The Friday Times

I remember when my Urdu teacher at primary school in Karachi asked class to write an essay on what we wanted to be when we grew up. Seeing my mother, Tallat Siddiqui, as a role model, I wrote that I wanted to be an actress. She showed my essay to the entire class and told the girls not to talk to me because I wanted to be an actress. I was humiliated. The next day, my mother came in to complain to the principal and give the teacher a piece of her mind.
I remember seeing my mother as a very strong woman. When I was about seven, Ayub Khan came to power and my father, a government servant, was sentenced to jail for 10 years because he had allegedly printed material against martial law. That changed our life. I remember becoming very sober and quiet during my childhood. I think this incident had a lot to do with my dance because I could not express myself in other ways.
I remember when neighbours felt their neighbour’s problems were their own. Now people don’t know who lives next door to them. At the time that my father was imprisoned, my mother used to wear a burqa. She was educated till about 5th grade. Our neighbour was a news reader at the time, Shakeel Ahmed. He suggested that my mother, instead of going to relatives for financial help, give interviews at the Radio Station to see if she could sustain her family by her own earnings. She liked this idea and passed the station tests for singing and acting. She became a star.

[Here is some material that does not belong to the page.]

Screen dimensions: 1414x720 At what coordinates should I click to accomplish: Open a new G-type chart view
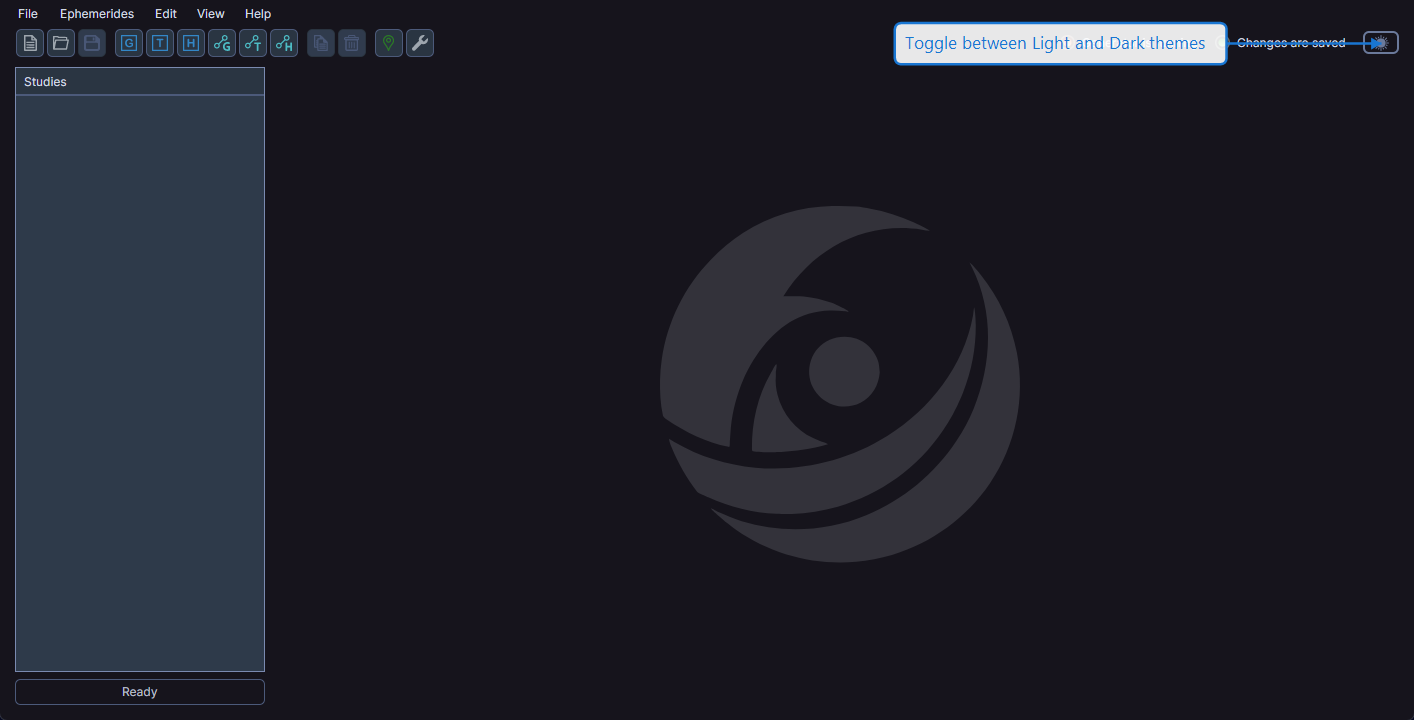128,43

When my father was released from jail after two years, I remember he was shocked to find my mother’s face on billboards. He could not adjust in the beginning and they came close to leaving each other. But he quietly appreciated my mother for not approaching anyone for support. His world changed. My mother was now the breadwinner. Her work brought us to Lahore in 1969.
I remember that within a week of coming to Lahore, everyone colour changed; our real colours came out. There was peace, the kind one sees at iftar time during Ramadan, with hardly a car on the road in Gulberg. You could see your face in the Canal. I was taken by the freshness and greenery which we had missed in Karachi. It was like coming to a very rural area. People still had values – they would give way on the road. I didn want to do my BSc, but my mother insisted, so I entered the programme for her. But I forgot everything when I met the person who was to become my guru, Maharaj. This is when I started learning kathak. Everything else became meaningless. I would go to him in the mornings and my mother would come in the evenings to collect me. I would often send her back.
One day he was very angry with his students and he told us all to leave his house. It was raining outside and he shut the door on us. All the other students left. I sat on a step outside his door. Maharaj opened the door after an hour. I was still sitting there, in the rain. “You come in,” he said. The others didn’t have the passion to take his anger. It’s the same today. People are distracted with television and fast food and short cuts. Many of these pop groups that have popped up are nothing more than noise pollution; there’s no differentiation between good and bad. We are ruled by money. People don’t have time for real and pure things because they give clutter priority. Clutter is removed by real knowledge, which humbles you. Even though he never went to school, I learnt so much from my guru. He gave me my philosophy. We were the greatest of friends.
I remember the level of professionalism at the PIA Arts Academy. It would have matched any dance ensemble in the world. I was invited there in 1973 by the director Zia Moheyuddin to perform as Heer in the ballet rendition of Heer Ranjha. With Zia Moheyuddin’s connections, we performed at places like the Bolshoi Ballet in Moscow and New York’s Madison Square Garden in front of 5,000 people.
I remember being asked to join Bhutto’s entourage in 1976. This was to be the first time a Pakistani prime minister was to be accompanied by cultural troupe. There were six musicians, Zia Moheyuddin and myself. We took a two month tour of Europe, North America and East Asia. Bhutto understood that the only way we could communicate an image of peace and beauty to the world was by showing the arts.
I remember my performance was delayed by 10 minutes in Sweden. A gentleman in a rain coat came up to me and apologised, “I am very sorry I am late. I didn’t get parking and my wife was ill so I had to wash the dishes.?Later I found out that he was the prime minister. We don’t get that same sort of respect from our own politicians.
I remember being banned from dancing during Gen Zia ul-Haq’s regime. I was doing a television serial on kathak at the time. The Minister of Culture said that this was the most vulgar programme and we must stop it immediately. I remember reading in the newspapers that ‘Nahid Siddiqui is ruining our younger generation.’ And as a result of Zia’s purge of pure classical dancers, we now have the baseless, rootless, vulgar dancers that he most feared. We got what we deserved.